Man darf bei dieser seltsamen Begebenheit nicht vergessen, daß der Dichter ein Wunder schildern will. Gleich zu Beginn der Geisterszene wird darauf hingewiesen :

„Durch magisch Wort sei die Vernunft gebunden; 
Dagegen weit heran bewege frei 
Sich herrliche verwegne Phantasei. 
Mit Augen schaut nun was ihr kühn begehrt, 
Unmöglich ist's, drum eben glaubenswert." 

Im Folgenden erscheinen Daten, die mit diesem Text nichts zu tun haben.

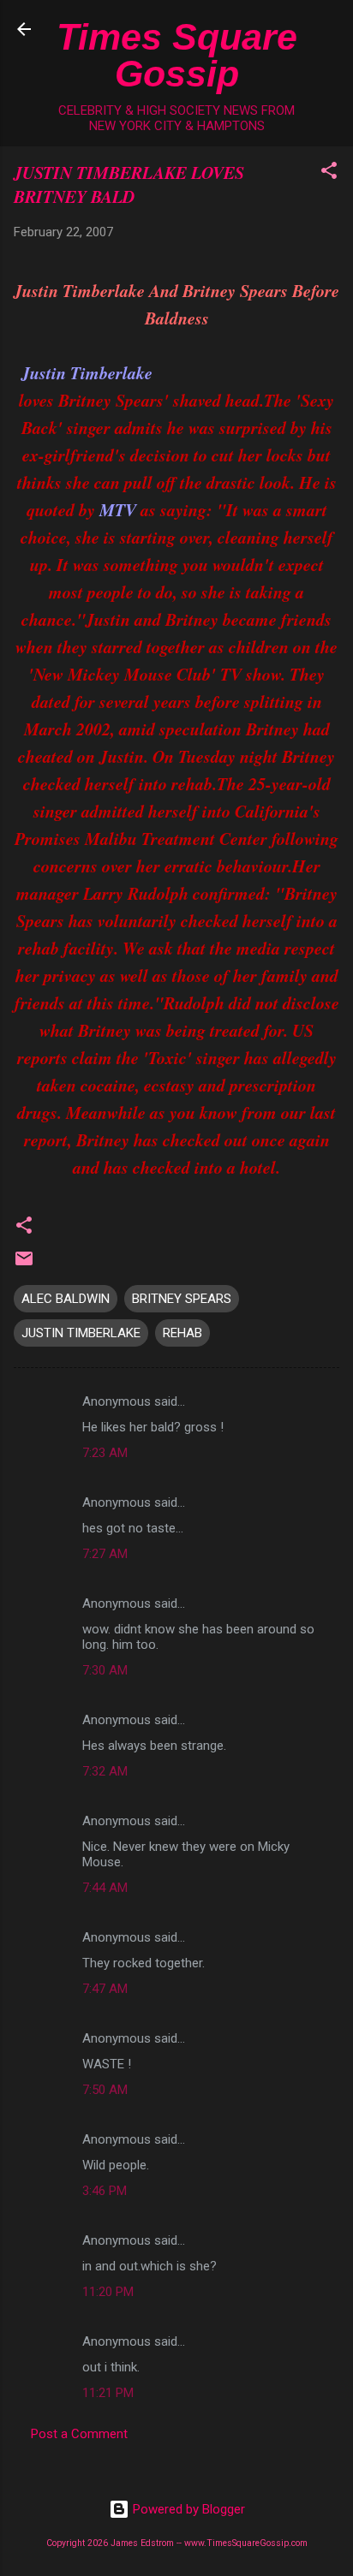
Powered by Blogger (187, 2509)
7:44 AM (105, 1887)
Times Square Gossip (177, 55)
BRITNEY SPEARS (181, 1298)
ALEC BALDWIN (65, 1298)
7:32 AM (105, 1771)
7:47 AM (105, 1988)
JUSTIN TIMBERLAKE (81, 1333)
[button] (329, 173)
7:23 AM (105, 1453)
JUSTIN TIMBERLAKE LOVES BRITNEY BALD (129, 184)
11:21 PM (108, 2392)
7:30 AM (105, 1670)
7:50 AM (105, 2089)
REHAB (182, 1333)
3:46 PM (104, 2190)
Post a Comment (79, 2434)
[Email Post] (24, 1264)
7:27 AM (105, 1554)
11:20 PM (108, 2291)
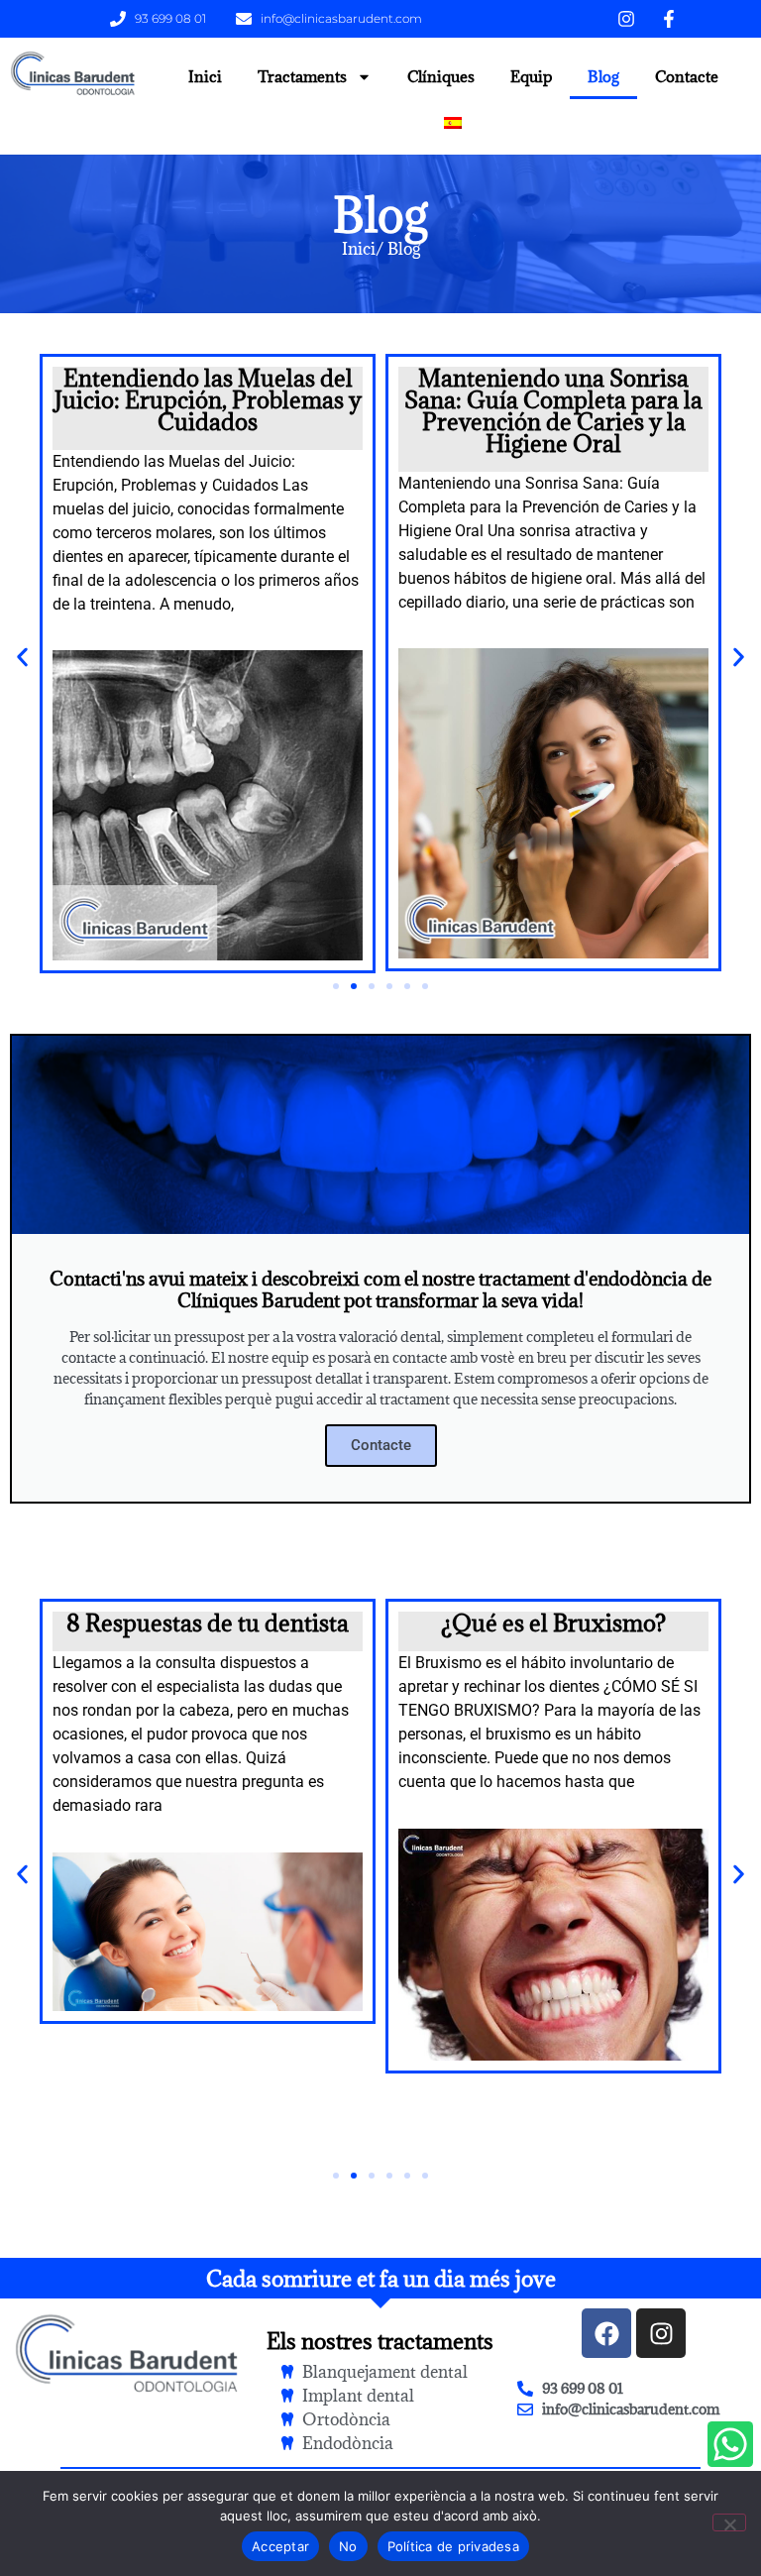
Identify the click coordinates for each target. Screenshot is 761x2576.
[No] (729, 2522)
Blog (603, 76)
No (348, 2546)
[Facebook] (606, 2333)
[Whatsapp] (730, 2444)
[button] (22, 656)
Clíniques (441, 76)
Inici (205, 76)
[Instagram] (661, 2333)
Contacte (686, 76)
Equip (531, 76)
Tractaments (302, 76)
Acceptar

Daß der Dichter seinen Faust mit dem Hokuspokus solcher Zauberkünste belastet hat, kann bei der Natur des überlieferten Stoffes nicht getadelt werden. Faust hat ja auch einen Drudenfuß an der Schwelle seines Studierzimmers. Wohl aber muß die Frage aufgeworfen werden, weshalb Goethe das Müttermotiv überhaupt eingeführt hat. Nach dem früheren Plan des Dichters, sollten Faust und Mephisto die Gestalten von Paris und Helena ohne weitere Umstände hervorzaubern (Paralip. 63 und 123). Niemand würde sich wundern, wenn er das in der phantastischen Dichtung ausgeführt sähe, wie sich ja auch niemand darüber wundert, daß Faust den Erdgeist beschwört. Wenn also Goethe bei der Vollendung der Faustdichtung den Mythus von den Müttern einschob, so tat er es sicherlich nicht , um die Hexerei der Geisterszene zu komplizieren, sondern er verfolgte mit der Eindichtung einen besonderen Zweck.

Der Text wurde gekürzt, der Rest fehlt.